[Excerpt]
--- Begin ---

PART XI CASE RECORDS, REGULATIONS 42 AND 43
Regulations 42 and 43, Case records for looked after children
Good record-keeping is not just a procedural requirement - it is the foundation of all future decision-making about the child involved. It is important that staff in all services that are involved with children and their families keep complete, accurate and succinct records of their involvement and that they are organised well. Children and parents should be aware of what information is held about them and who will have access to this information.
It is important that records include:
- A chronology of significant events in the child's life to which all relevant services contribute;
- Consistent recording of all staff contacts with children and families, including details of when the child has been seen;
- Decisions taken and reasons for these;
- A distinction made between facts and opinions;
- Outcomes of interventions; and
- Details of the child's views.
Records for children, including child protection, should be regularly reviewed and monitored by managers or others with a quality assurance role. Chronologies are a useful took for identifying, analysing and responding to patterns or an accumulation of concerns which contribute to the overall assessment of risks and needs and supporting informed decision-making about children's lives. These must be kept up-to-date and accurate and regularly reviewed.

--- End ---

[Tasks to complete]
[1] Translate this sentence from the excerpt on case records for looked after children into Spanish: "Children and parents should be aware of what information is held about them and who will have access to this information."
[2] Continue the excerpt on case records for looked after children from the point at which it ends.

[Recorded data]

--- Begin ---

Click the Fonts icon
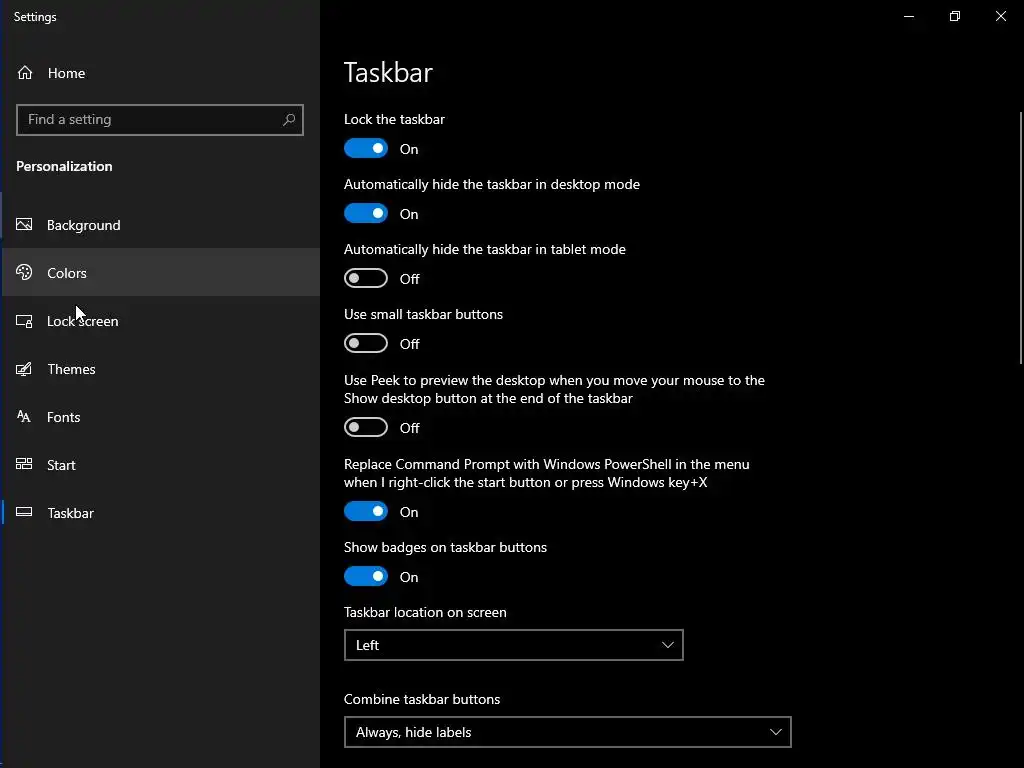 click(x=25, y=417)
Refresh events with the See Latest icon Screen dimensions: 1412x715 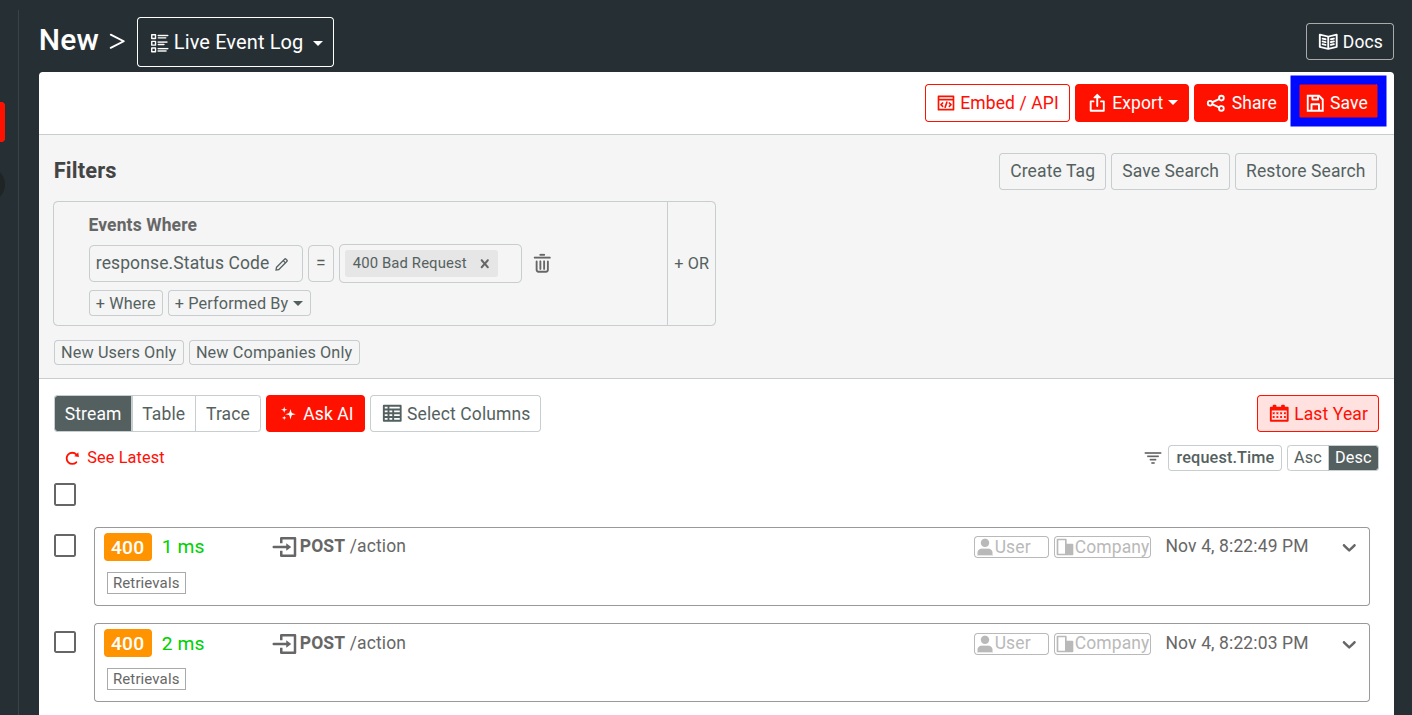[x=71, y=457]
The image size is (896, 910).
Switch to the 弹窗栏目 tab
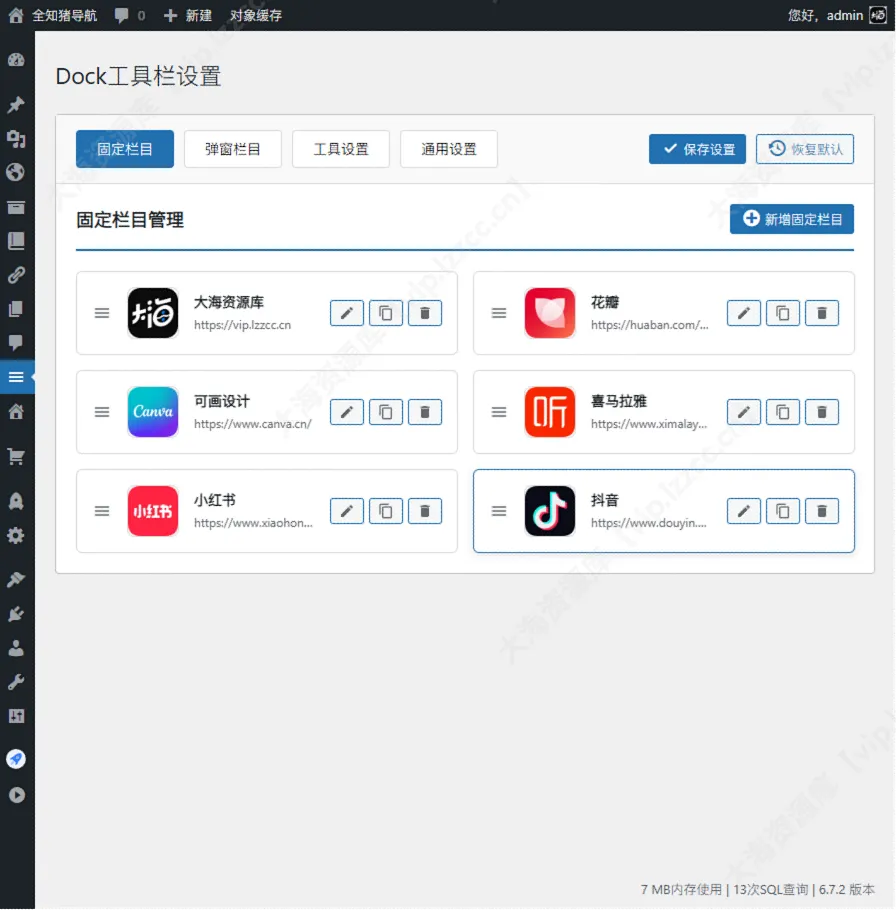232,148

--- End ---

[Results for the exercise]
[1] Los niños y los padres deben saber qué información se conserva sobre ellos y quién tendrá acceso a esta información.

[2]
The range of information which local authorities must include in their case records for looked after children is listed in regulation 42(2). In thinking about the effectiveness of these records, both as a working tool and also for looked after children to access in the future, local authority procedures should also highlight the principles of good record keeping to all staff and carers. It is important to consider both the quality of the content and the accessibility of important material. The manner in which records are kept should facilitate anyone legitimately accessing them, to identify the planning pathway for the child while he or she is looked after, and to understand the child's development and progress.
There are some key questions to ask when considering the information identified in regulation 42(2) and how carefully and effectively it is prepared and collated.
1. Do the reports demonstrate, both internally and to other agencies, especially the Children's Hearing system and courts, why the local authority made various decisions 'in the best interests of the child'? How do they balance the benefits and risks in difficult decisions; what is their evidence; whose views did they seek; and how do they evaluate opposing views?
2. How well do and did the local authority consistently carry out their responsibilities for the wellbeing and development of the child, whether in line with their general duties under section 17 of the 1995 Act or in terms of parental responsibilities and rights under a PRO or permanence order? Did they always act as a 'concerned parent?'
3. Would an adult who had been looked after as a child gain a sense that they and their parents had been listened to, even if the local authority did not always do as they wished? Would they be able to get an understanding of their time in the care system, why certain plans were made and also what their life was like? This is the sort of information which can fill in gaps in a disrupted childhood.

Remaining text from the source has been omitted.